Thursday, 3 October 2013

Four-year jail for Congress MP Masood


He will be the first convicted lawmaker to lose his seat if ordinance is withdrawn

Congress MP and former Union Minister Rasheed Masood was on Tuesday sentenced to four years in jail by a special CBI court here in a corruption case. He will be the first convicted lawmaker to lose his seat if the ordinance on convicted lawmakers is withdrawn by the government. The Supreme Court had removed immunity for convicted MPs and MLAs.

The 67-year-old Rajya Sabha MP and Congress Working Committee member, who will now be effectively out of electoral arena for 10 years — he stands disqualified to contest any election for six years from the date of his release from jail — was immediately taken into custody by the court.
On Monday, a special CBI court in Ranchi convicted RJD chief Lalu Prasad and JD(U) leader Jagadish Sharma, both Lok Sabha members, in a fodder scam case. Their sentencing is scheduled for October 3, following which they will also face disqualification.

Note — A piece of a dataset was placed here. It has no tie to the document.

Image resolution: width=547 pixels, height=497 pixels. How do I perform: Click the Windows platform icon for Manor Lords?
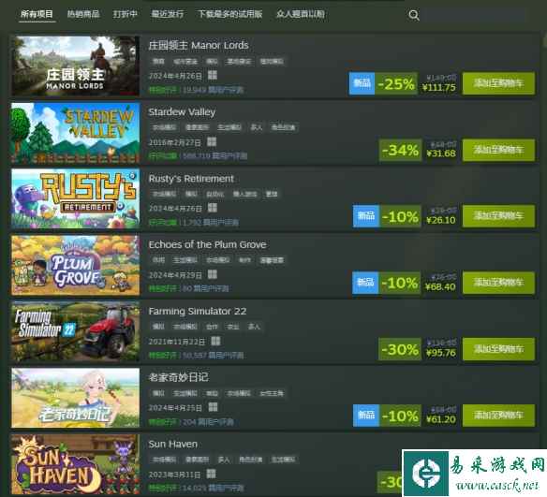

Special CBI Judge J.P.S. Malik handed down the sentence to Masood — Health Minister in the National Front government of 1990 — after holding him guilty of fraudulently nominating undeserving candidates to MBBS seats allotted to Tripura in medical colleges across the country from the Central pool. “He is a lawmaker turned into a lawbreaker and has committed the crime even after taking oath to abide by the Constitution, which says all are equal before the law,” CBI prosecutor V.N. Ojha argued, opposing the Congress leader’s probation plea.

The court concurred with the CBI prosecutor’s argument, saying that showing leniency would be a case of misplaced sympathy.

Pleads innocence

“I am innocent. Hundred per cent innocent,” he told reporters while being taken to the Tis Hazari court complex lock-up.

Besides Masood, the court has awarded a four-year jail term to two other public servants, former IPS officer Gurdial Singh and retired IAS official Amal Kumar Roy, then secretary of former Tripura Chief Minister Sudhir Ranjan Majumdar.

Masood was held guilty of offences under the Prevention of Corruption Act and IPC Sections 120-B (criminal conspiracy), 420 (cheating) and 468 (forgery).

He, however, was acquitted of the charge under Section 471 of IPC (using as genuine a forged document).

The court, which convicted nine students in the case, awarded each of them one-year jail sentence and later granted them bail.